Records provided section start

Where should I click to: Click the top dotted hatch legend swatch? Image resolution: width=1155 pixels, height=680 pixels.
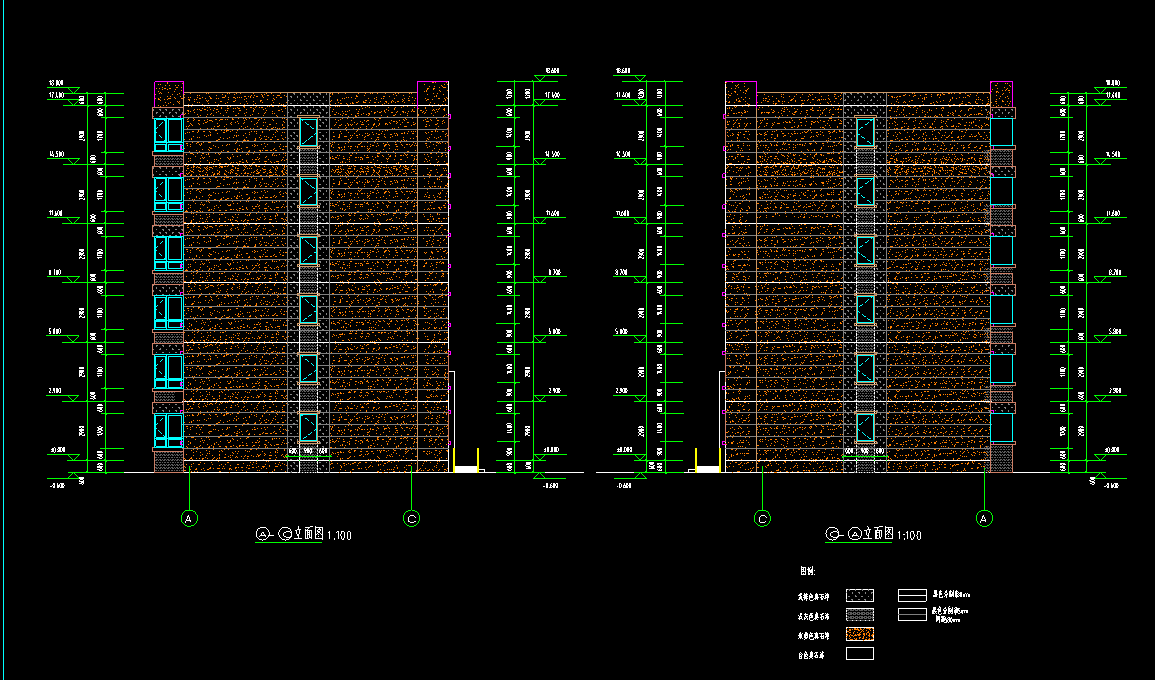pos(859,595)
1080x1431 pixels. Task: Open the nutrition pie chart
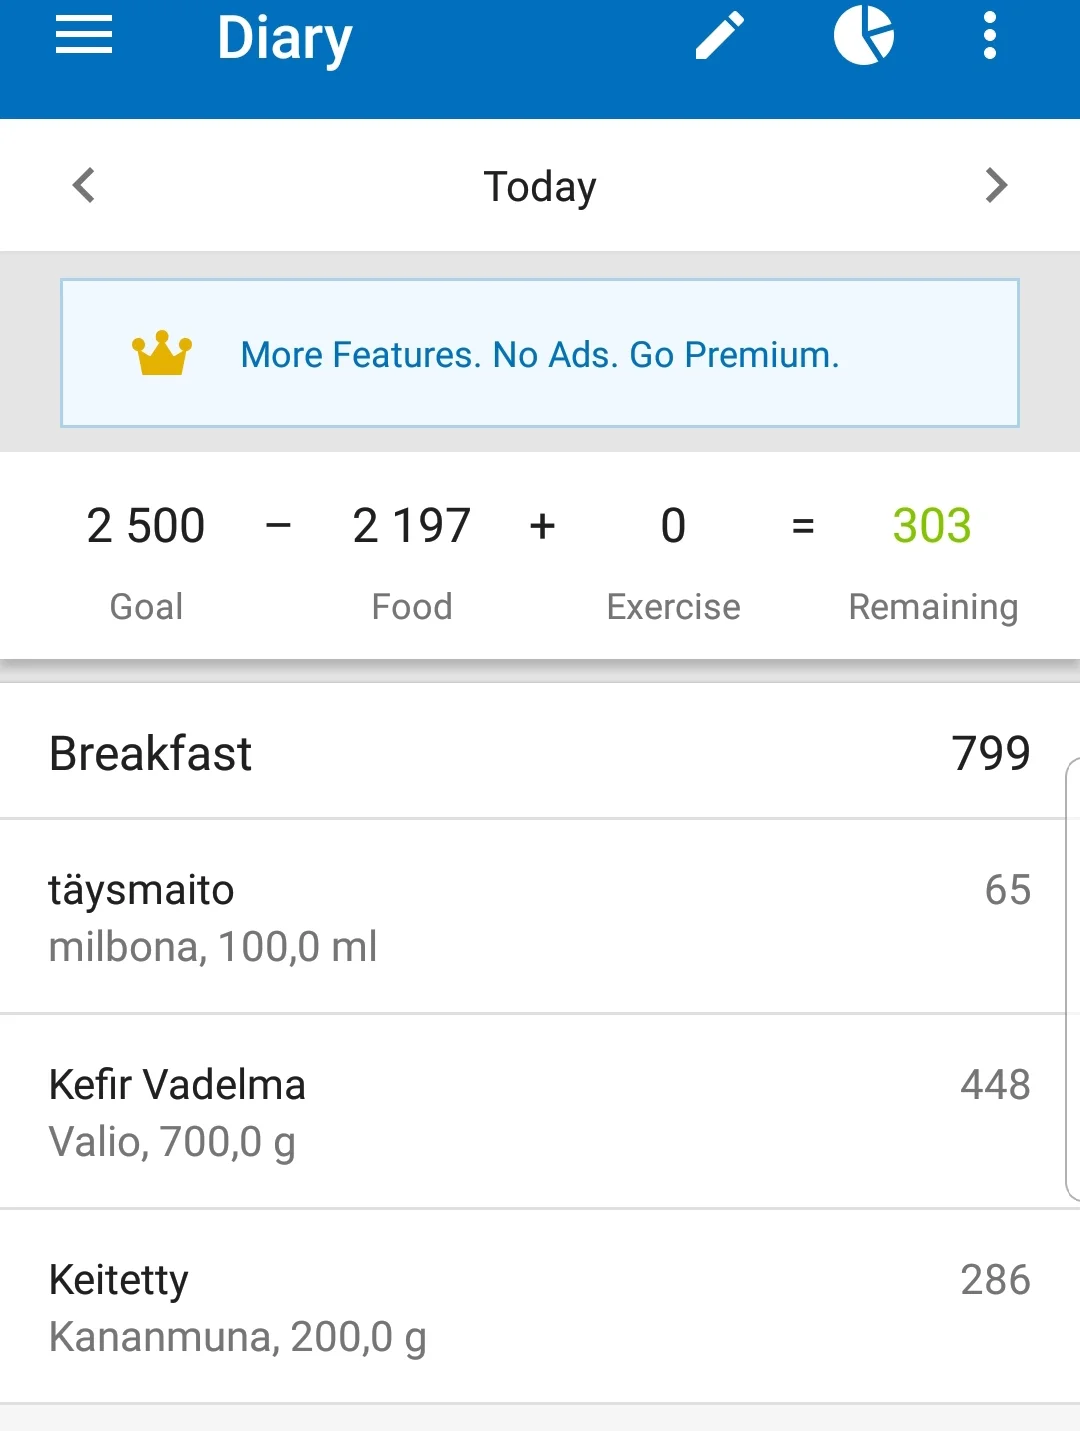[x=864, y=36]
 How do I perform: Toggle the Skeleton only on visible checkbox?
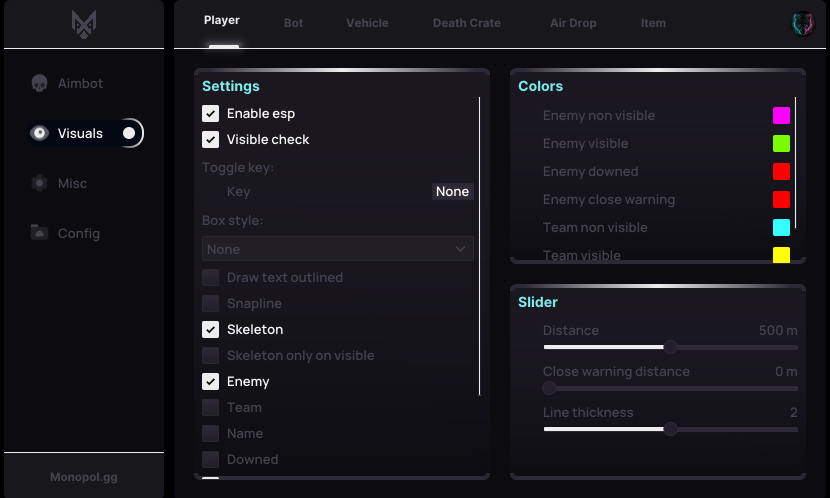click(210, 355)
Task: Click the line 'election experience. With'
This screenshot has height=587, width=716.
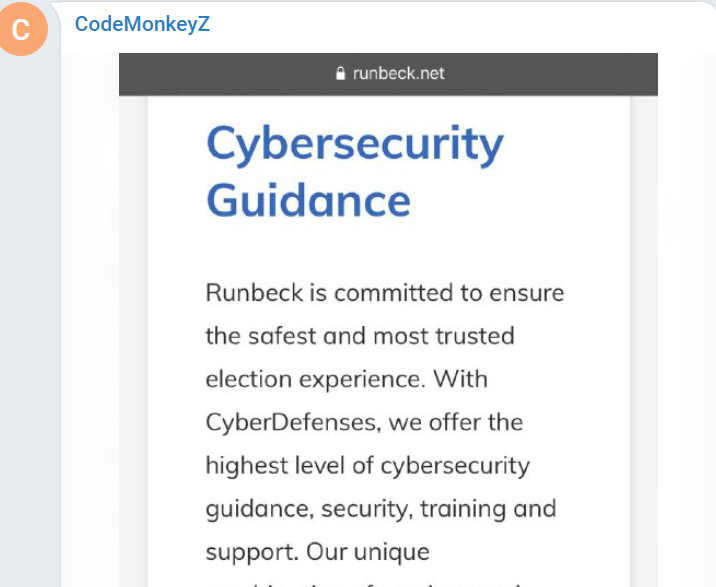Action: pos(347,379)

Records provided section end

* Exercise brief
Leave out any pictures, please, and quote only the lines from the top of the data through the line that contains "Task: Click the".

* Answer section
Where should I click to: Click the top dotted hatch legend swatch? Image resolution: width=1155 pixels, height=680 pixels.
pos(859,595)
1080x1431 pixels. Task: Open the nutrition pie chart
[x=864, y=36]
 How do I perform: Toggle the Skeleton only on visible checkbox?
click(210, 355)
Task: Click the line 'election experience. With'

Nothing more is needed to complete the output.